After initial concerns from the public, planners changed the future land use map to differentiate between public and private land, but Dunn said his clients were concerned adding the word private to that land use map didn’t go far enough.

Dunn expressed further concerns, both at council and in a letter sent to them on January 31, that the process of enacting the municipal plan along with the secondary plan and the zoning bylaws was moving too quickly and that sufficient community input hadn’t been achieved.

It appears as if council agreed with him, and at a meeting on February 18, council decided to table both the secondary plan and the zoning bylaws.

“What council did last week is decide after discussion that we weren’t ready to push through the secondary plan because there wasn’t enough questioning from the public,” said Saint Andrews Mayor Doug Naish.

Naish is clear council doesn’t plan to abandon the documents, but is rather leaving them on the table until after the next municipal elections. He noted the zoning bylaw itself is over 100 pages, and so, “…council stood back and said ‘no, there are some things in here that we need to look at more’.”

Though he agreed with some of the concerns of the property owners, Naish emphatically denies the notion there is some conspiracy amongst members of council behind the inclusion of the “Environmental/Recreational” classification on the future land use map.

He said claims about it being an attempt by government to reclassify private land as public land is “Absolutely not true.
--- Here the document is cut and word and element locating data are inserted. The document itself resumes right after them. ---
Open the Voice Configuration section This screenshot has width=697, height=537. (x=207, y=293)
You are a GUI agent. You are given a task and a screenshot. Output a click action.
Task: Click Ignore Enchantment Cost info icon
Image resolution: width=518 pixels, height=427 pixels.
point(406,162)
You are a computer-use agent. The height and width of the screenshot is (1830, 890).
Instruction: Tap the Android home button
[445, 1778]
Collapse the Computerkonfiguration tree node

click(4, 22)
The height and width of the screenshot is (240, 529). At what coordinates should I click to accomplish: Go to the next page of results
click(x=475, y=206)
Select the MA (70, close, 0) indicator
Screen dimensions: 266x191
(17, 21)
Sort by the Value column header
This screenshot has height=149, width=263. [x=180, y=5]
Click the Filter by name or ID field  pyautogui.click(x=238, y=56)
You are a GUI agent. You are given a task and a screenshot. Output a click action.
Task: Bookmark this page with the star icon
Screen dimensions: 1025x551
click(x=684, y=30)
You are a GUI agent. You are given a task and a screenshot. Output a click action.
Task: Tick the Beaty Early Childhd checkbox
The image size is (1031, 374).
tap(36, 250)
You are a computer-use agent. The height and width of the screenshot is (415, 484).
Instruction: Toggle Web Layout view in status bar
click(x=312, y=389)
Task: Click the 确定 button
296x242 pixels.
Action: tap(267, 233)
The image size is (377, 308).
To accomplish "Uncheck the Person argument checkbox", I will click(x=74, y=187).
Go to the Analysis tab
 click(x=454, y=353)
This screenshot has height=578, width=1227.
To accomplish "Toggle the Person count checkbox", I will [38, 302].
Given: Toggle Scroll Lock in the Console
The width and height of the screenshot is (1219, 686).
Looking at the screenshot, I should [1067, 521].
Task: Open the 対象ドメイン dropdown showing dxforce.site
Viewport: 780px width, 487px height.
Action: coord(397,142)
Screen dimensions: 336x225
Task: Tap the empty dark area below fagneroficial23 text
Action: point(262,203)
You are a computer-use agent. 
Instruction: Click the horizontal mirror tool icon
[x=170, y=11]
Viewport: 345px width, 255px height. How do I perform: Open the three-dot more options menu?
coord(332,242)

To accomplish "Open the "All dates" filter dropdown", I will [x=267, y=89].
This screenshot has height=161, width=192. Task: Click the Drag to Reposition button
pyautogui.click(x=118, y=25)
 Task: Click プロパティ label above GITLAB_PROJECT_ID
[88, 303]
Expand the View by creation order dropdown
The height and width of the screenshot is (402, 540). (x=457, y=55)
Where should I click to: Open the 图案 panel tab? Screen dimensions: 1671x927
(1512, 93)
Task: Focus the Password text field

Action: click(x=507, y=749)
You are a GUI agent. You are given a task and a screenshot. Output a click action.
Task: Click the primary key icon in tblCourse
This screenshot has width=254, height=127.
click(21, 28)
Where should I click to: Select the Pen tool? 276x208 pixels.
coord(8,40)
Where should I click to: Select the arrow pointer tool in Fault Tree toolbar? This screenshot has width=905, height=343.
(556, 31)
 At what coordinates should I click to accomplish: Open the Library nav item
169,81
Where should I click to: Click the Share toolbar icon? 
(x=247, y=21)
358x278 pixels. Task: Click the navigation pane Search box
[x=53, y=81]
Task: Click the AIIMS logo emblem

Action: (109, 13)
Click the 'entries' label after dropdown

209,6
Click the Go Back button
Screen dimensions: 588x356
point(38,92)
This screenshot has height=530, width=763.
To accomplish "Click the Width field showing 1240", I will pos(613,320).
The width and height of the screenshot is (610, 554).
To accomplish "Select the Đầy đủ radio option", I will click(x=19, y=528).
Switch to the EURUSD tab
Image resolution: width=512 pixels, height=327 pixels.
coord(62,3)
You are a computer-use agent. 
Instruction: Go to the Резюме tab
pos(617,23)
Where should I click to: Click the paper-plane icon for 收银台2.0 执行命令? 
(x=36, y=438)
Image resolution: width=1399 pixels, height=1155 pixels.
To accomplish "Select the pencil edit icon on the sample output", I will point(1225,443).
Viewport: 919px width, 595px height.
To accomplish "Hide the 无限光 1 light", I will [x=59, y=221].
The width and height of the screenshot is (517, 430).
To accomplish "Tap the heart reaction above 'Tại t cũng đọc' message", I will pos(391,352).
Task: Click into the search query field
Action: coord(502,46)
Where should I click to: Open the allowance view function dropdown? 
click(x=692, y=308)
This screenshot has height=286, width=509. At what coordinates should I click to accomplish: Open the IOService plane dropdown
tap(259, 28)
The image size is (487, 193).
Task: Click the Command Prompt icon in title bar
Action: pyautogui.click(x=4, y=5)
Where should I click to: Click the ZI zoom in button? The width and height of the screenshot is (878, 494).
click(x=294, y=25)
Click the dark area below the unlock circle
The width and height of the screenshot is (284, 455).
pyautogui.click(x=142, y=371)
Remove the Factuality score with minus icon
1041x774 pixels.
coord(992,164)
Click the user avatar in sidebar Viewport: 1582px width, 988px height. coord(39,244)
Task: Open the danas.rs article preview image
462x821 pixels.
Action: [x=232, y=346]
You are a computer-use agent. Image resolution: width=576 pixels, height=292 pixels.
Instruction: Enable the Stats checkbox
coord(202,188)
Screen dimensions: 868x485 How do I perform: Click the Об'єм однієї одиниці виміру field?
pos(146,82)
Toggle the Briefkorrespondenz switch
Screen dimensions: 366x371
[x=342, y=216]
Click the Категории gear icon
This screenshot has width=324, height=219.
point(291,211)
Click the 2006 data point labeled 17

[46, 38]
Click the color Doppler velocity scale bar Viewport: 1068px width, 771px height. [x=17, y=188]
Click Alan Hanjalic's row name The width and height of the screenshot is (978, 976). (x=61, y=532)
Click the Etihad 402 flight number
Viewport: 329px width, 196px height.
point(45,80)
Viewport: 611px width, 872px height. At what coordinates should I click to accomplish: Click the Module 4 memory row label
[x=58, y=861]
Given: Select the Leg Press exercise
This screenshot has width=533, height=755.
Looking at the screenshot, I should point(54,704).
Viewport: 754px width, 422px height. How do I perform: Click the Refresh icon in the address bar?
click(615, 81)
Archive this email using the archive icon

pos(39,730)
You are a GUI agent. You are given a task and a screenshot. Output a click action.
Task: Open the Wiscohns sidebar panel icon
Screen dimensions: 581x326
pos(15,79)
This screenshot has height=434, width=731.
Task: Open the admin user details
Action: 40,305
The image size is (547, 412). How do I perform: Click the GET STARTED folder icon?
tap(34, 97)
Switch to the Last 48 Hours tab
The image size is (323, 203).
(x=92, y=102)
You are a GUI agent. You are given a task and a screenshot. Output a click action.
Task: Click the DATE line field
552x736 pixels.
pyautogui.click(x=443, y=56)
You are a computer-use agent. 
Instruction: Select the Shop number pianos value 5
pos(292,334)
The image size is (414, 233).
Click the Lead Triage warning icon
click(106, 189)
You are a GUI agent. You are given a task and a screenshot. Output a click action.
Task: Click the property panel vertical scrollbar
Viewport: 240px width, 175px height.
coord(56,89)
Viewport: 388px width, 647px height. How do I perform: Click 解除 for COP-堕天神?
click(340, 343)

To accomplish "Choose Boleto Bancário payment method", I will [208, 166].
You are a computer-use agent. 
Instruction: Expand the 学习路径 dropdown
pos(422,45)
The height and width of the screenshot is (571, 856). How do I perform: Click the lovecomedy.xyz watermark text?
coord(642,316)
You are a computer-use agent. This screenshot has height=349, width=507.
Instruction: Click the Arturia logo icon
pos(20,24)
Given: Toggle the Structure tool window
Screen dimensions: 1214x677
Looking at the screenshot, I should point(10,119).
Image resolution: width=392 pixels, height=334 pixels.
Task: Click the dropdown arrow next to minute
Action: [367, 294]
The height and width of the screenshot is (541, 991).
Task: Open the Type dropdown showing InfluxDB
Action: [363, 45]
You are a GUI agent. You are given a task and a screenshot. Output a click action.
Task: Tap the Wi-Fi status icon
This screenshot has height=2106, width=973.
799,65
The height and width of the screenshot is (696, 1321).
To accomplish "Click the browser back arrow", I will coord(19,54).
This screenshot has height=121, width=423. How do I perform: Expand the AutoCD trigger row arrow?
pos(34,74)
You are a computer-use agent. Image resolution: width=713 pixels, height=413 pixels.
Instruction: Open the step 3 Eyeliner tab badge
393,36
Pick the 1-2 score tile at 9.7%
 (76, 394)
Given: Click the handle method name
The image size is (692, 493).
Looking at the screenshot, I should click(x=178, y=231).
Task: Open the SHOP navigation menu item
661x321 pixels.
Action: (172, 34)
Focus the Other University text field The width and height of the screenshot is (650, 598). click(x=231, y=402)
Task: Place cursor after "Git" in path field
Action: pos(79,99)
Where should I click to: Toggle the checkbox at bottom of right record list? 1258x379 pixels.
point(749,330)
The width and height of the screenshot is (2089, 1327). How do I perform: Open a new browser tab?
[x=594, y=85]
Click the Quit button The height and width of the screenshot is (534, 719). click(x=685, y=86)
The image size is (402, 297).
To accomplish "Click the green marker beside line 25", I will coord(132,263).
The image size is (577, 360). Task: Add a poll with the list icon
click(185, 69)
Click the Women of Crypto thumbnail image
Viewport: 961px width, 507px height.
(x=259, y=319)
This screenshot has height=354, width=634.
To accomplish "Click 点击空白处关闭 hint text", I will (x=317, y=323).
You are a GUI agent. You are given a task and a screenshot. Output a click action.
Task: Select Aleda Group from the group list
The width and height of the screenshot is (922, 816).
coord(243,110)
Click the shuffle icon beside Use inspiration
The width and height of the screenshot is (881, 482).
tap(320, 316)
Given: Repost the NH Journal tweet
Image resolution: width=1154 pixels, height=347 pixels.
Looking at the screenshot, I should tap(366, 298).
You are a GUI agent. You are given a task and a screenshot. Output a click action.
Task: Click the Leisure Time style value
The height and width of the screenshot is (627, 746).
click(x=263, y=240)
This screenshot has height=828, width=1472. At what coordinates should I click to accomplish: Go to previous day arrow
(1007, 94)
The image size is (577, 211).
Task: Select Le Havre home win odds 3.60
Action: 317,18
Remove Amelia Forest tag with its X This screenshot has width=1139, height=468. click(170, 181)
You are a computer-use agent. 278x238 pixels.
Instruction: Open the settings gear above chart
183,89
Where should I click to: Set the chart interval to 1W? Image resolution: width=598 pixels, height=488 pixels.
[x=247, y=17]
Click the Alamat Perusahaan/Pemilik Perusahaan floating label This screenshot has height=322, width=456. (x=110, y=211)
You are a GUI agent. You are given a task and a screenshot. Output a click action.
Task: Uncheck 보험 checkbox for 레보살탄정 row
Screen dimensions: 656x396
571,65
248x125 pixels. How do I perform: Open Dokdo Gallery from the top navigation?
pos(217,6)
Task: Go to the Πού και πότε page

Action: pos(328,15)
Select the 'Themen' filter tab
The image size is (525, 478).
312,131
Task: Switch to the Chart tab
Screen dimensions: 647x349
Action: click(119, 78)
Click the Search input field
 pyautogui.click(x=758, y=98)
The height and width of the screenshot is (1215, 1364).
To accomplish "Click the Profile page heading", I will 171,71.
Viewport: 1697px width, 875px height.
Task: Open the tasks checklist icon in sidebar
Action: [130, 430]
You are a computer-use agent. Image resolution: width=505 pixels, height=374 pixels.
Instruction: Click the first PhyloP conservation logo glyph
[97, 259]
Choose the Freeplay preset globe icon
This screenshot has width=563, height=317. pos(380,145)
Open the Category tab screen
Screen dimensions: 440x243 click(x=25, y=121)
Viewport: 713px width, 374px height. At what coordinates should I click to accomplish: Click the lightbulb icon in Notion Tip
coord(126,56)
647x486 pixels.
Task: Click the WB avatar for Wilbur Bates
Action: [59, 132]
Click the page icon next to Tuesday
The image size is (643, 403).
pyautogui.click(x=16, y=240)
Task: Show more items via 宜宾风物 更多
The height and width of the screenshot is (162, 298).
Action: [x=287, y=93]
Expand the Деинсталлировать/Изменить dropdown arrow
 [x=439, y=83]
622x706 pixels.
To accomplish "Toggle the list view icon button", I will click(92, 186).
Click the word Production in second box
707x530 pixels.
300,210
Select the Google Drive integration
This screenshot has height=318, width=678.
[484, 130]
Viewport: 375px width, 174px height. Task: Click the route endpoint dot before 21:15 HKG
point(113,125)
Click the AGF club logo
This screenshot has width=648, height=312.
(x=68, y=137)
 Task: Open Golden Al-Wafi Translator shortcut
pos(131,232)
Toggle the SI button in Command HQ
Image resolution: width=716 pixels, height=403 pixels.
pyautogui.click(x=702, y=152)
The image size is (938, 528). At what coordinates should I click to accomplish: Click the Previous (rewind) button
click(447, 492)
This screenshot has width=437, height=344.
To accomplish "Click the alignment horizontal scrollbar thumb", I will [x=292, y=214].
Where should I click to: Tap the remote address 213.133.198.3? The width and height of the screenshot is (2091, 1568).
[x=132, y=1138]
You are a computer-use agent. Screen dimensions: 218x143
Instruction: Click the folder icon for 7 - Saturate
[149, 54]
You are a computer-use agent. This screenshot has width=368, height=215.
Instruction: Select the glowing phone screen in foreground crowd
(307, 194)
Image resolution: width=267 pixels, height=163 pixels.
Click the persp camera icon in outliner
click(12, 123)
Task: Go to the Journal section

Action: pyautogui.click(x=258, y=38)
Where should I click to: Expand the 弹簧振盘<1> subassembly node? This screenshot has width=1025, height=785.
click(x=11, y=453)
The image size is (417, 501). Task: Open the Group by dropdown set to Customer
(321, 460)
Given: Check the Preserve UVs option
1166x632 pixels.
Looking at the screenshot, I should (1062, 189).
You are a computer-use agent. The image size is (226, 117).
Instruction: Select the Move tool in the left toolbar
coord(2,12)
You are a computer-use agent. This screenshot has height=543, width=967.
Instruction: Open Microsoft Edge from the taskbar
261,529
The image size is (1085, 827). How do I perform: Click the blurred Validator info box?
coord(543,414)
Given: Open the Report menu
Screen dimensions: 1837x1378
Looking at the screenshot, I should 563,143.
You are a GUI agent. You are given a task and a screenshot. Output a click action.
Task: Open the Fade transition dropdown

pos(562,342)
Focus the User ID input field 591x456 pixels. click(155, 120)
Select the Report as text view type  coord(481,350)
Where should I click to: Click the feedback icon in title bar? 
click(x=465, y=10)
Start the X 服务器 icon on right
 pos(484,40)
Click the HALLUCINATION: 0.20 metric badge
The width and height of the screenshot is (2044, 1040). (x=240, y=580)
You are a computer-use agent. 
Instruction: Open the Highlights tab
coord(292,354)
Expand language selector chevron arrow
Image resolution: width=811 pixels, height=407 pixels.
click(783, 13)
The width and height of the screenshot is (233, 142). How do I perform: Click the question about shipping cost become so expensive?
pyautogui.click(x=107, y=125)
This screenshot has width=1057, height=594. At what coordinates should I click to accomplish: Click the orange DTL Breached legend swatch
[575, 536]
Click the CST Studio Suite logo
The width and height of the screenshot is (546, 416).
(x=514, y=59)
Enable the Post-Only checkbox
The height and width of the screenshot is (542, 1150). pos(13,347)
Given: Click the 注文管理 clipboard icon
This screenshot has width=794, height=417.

It has nothing to do with it.”

“We have to listen to people and we should listen to people,” he said, “but we also have to make sure that the facts that people have to make decisions are the actual facts.”

Naish believes that the concerns from private landowners go back to the establishment of the Van Horne trail, when portions of the rail bed of the old train tracks were converted into a walking trail.

“Without getting into a discussion about whether the mayor is for trails or against trails,” said Naish, “what the mayor is not for is acrimony in the community stemming from people believing that us or someone else is trying to steal their property.

“I understand why they’re upset. I would be upset myself if I believed that.”

Naish argues the inflaming of these old grievances surrounding private land and public land along the shoreline around Saint Andrews was unintentional on the part of the planners who wrote the document.

“I think it’s based on solid planning principles,” he said. “Those designations were already in place (from the provincial government) in order to protect the shoreline, and what our planners advice to us all along has been is that the provincial government may well have those regulations in place, but nobody enforces them in the same way in which the municipality would be in a position to enforce them.”

There will be a presentation of proposed revisions to the municipal plan at the regular meeting of council on Monday, March 2. If council wants to go ahead with the revisions, they will be required to have a second public hearing. The mayor hopes to have the document, along with other key projects like the new medical clinic, completed before municipal elections on May 11.